Your instructions
In the profile of statistics professor Aaron Molstad below, which college did he attend as an undergraduate?

Start of Text segment

“I’m Interested in How Life Works”
Assistant professor Aaron Molstad is a Minnesota native—he was raised in Stillwater and attended Minnesotan universities as an undergraduate and graduate student. This new appointment to the School of Statistics brings him full circle, as he returns to the state where he first took statistics courses and connected his newfound passion with his love of biology.
What are your areas of specialty? How did you become interested in what you study and teach?
My recent research is largely focused on developing new methods for analyzing data from different types of "omics" studies, such as genomic (the study of genes) or proteomic (the study of proteins). These types of datasets tend to be high-dimensional (i.e., one measures more characteristics on each individual than there are individuals in the study), so traditional statistical methods are often not applicable.
In order to provide scientists with theoretically sound and computationally efficient methods for data analysis, I use tools from multivariate analysis, statistical learning, and computational statistics. In general, I try to make my work as broadly applicable as possible, so even if a new method was originally motivated by an omic data analysis, it could often also be used for applications in finance, chemometrics, image recognition, and more.
I came to work in this research area somewhat circuitously. During my undergraduate studies at St. Olaf College in Northfield, MN, I took many courses in both math and biology. I love biology because—to be somewhat cosmic—I’m interested in how life works. However, during my junior year, I took my first statistics course and was immediately hooked. Statistics provided an outlet for me to use mathematical concepts to learn about the world. I graduated with a math major and pursued a PhD in statistics, thinking that my interest in biology was a thing of the past.

End of Text segment
Start of Data for review

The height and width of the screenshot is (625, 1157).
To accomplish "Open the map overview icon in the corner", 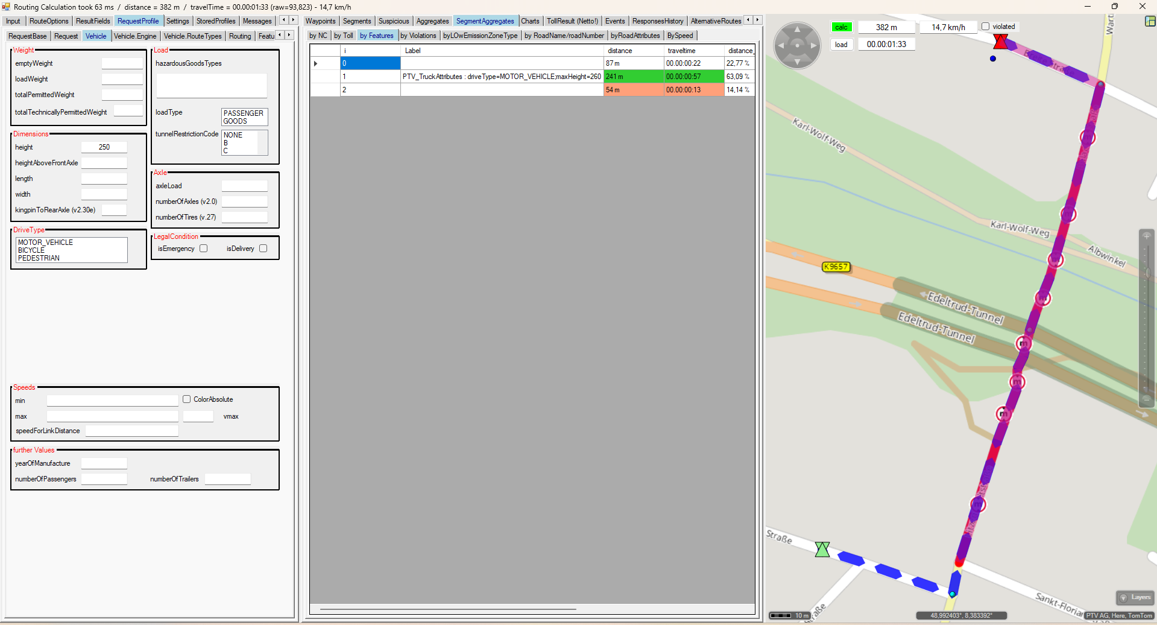I will pos(1150,21).
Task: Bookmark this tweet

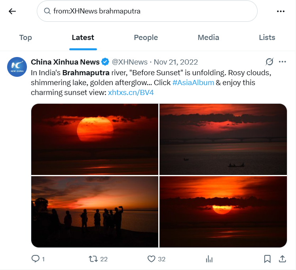Action: pyautogui.click(x=268, y=259)
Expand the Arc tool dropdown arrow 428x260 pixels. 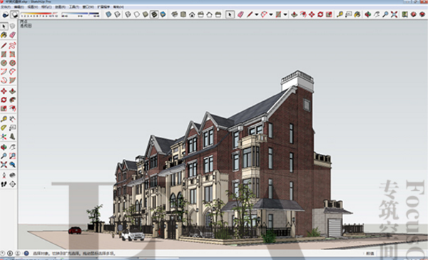pyautogui.click(x=271, y=14)
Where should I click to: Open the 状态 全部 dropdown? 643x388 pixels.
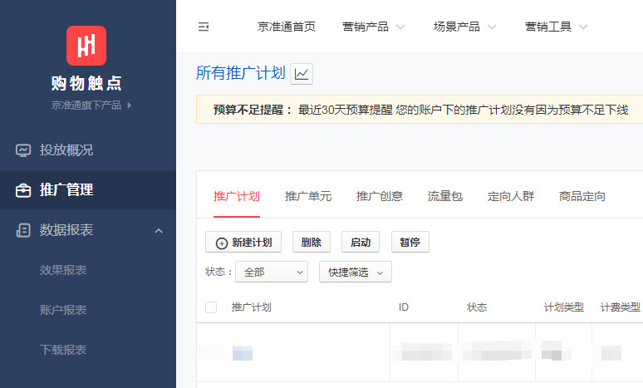coord(272,272)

End of Data for review

Answer to the problem
St. Olaf College in Northfield, MN.